BGP: Traffic Engineering and Demo
=================================

* Recap of BGP from last class, and continue discussion on BGP: Who
  needs to run BGP? Does a stub organization have to run BGP? In the
  common case, a small organization that buys internet service from an
  ISP just has a static route pointing to the ISP, and gets a small
  chunk of the ISP's IP address space. The ISP takes care of
  advertising a (usually) larger prefix that covers the IP space of
  several customers in one aggregated entry.

* However, many organizations try to have more than one ISP for
  redundancy. This is called multihoming. In this case, the
  organization usually prefers to get its own IP address block, and
  announce it over BGP to several ISPs. Goals of multihoming: load
  balancing across ISPs so that the traffic rate is within the
  contract, to provide redundancy as primary / backup (use second ISP
  only if first is down), use specific ISPs for specific kinds of
  traffic (for example, some ISPs or backbone networks charge less for
  traffic between academic institutions).

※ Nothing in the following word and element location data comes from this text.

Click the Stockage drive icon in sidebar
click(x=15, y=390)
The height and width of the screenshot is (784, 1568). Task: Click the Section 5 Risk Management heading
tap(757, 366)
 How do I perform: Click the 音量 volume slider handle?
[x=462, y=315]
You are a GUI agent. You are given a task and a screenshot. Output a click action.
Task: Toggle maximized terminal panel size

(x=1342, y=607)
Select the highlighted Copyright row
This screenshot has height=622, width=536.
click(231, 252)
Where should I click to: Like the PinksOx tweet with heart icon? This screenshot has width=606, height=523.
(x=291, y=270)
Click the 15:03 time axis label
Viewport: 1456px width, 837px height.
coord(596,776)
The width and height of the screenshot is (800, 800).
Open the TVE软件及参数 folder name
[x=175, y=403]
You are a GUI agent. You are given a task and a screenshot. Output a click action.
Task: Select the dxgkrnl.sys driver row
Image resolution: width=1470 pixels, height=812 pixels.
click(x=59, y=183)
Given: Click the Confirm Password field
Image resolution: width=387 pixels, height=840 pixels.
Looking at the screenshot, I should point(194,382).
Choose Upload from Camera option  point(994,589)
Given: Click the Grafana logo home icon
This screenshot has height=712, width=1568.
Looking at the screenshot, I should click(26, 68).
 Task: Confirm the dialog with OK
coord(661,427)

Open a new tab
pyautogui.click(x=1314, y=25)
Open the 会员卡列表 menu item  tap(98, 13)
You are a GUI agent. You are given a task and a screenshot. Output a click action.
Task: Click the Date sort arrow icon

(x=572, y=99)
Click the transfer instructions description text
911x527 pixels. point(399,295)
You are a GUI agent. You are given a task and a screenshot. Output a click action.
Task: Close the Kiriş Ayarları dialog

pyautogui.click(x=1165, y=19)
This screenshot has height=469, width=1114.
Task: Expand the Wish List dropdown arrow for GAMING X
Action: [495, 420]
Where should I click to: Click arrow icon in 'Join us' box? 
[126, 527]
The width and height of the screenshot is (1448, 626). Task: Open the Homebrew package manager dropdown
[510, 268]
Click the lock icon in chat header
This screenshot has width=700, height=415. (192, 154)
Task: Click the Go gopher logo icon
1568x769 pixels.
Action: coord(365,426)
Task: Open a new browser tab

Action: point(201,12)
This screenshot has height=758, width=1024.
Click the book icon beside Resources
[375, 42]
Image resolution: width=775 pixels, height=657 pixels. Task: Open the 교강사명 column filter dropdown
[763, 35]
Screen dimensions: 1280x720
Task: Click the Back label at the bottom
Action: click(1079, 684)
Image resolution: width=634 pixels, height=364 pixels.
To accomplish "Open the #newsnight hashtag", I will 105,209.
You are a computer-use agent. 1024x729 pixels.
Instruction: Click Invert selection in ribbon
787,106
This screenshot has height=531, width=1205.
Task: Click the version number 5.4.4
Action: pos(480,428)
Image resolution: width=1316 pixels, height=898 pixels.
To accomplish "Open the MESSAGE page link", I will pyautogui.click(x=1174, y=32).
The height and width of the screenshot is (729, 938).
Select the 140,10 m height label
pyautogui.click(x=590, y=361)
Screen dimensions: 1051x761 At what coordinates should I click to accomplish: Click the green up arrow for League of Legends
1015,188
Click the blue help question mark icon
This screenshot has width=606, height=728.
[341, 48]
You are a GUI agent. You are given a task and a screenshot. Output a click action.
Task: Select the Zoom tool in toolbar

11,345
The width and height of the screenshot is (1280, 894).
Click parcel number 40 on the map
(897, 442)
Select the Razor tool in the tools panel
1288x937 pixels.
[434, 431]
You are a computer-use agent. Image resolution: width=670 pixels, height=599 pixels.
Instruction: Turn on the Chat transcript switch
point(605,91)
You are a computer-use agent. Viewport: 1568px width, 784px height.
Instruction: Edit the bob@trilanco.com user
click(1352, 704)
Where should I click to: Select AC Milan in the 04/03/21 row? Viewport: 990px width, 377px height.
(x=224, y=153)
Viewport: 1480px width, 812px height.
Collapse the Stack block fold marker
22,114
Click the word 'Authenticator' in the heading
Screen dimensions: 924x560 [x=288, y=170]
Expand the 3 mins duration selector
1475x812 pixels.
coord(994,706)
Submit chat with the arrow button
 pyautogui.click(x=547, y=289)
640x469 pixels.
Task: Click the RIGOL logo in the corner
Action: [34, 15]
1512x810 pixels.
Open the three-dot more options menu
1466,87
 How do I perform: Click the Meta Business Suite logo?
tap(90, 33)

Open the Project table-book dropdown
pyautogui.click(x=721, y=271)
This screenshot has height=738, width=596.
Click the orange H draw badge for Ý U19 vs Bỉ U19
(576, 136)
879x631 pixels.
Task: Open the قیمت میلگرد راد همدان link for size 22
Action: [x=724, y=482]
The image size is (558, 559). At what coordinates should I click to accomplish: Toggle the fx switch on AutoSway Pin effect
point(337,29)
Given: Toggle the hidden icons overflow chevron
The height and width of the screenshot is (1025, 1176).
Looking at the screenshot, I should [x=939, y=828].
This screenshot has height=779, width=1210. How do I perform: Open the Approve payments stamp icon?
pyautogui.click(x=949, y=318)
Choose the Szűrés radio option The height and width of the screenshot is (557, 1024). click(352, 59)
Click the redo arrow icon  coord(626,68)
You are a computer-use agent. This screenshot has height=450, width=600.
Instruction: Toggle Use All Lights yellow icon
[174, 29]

* What happens if you use IP prefixes from one ISP's address space,
  while being multihomed?  Suppose your first ISP gives you a prefix
  A/24, and the ISP itself announces a larger A/20 prefix. Now, you
  take your A/24 and announce it via your second ISP also. Now, due to
  longest prefix match, your traffic will always arrive via the second
  ISP which is announcing A/24.

* How do you do load balancing with multihoming? Announce some
  prefixes via one ISP and rest via the other. If a prefix is
  announced via two ISPs, you can load balance on outgoing traffic
  (you can set your forwarding tables to send half the traffic on one
  link, and rest on the other). However, load balancing for inbound
  traffic is hard. That is, you have no control over which link the
  traffic destined to your hosts arrives on. It depends on how other
  routers compute their best paths.

* How do you do configure primary/backup links when you have
  multihoming? Suppose you have two ISPs, P and S, to serve as your
  primary and secondary ISPs. That is, you want traffic to come via S
  only if your link via P is down. If you announce the same prefix via
  P and S, you have no control on which link traffic arrives on. So
  you can do some tricks using BGP. For example, you may announce an
  aggregated prefix (say, one /24) via S, and more specific prefixes
  (say, two /25) via P. So, by default, all traffic will come via the
  P link. Only when the /25 prefixes announced by P are withdrawn due
  to failure of the link via P, then traffic will come via the /24
  through S. Another trick is AS path padding. You can pad your origin
  AS number several times on the path announced via S (e.g., AS1 AS2
  AS3 AS3 AS3), so that it appears as a longer AS path and will not be
  picked by default.

* Aggregating routing table entries. About half the prefixes in
  Internet routing tables are more specific versions of larger
  prefixes. So people argue that a lot of these entries can be
  aggregated to save valuable space, especially in core routing tables
  that tend to be very large. However, note that about half these
  cases of a larger and smaller prefix both appearing are due to
  multihoming. That is, the larger prefix and the smaller prefix have
  different AS paths, indicating that some kind of traffic engineering
  is being done. In such cases, if you aggregate the prefixes, then
  the desired traffic engineering cannot be achieved. BGP has a field
  to indicate if the route can be aggregated or not, which should be
  respected by other BGP routers.

* BGP routing convergence. When BGP routing information changes (e.g.,
  a new prefix or path has come up, or an existing one has gone down),
  BGP updates (announcements or withdrawals) are sent between BGP
  routers. What is the time taken from the time the change happens to
  the time that all routers know of and act according to this new
  information? This time is called the convergence time of a BGP
  update. Empirical studies have shown that this time is several tens
  of seconds. For example, researchers have inserted artificial path
  changes and observed how long it takes for these changes to get
  reflected in publicly available routing tables. This delay is around
  40-80 seconds for new routes coming up, and 80-200 seconds for old
  routes going down. It has also been observed that connectivity to
  the prefix is bad before convergence.

* What explains this high convergence time and issues with BGP? BGP
  undergoes what is called "path exploration" when a routing change
  happens. Since no router has complete knowledge of the topology, a
  few paths have to be tried before the correct routing tables are
  computed. While BGP does not have the routing loops and count to
  infinity problems with distance vector protocols, it does not have
  the quick convergence property of link state protocols either.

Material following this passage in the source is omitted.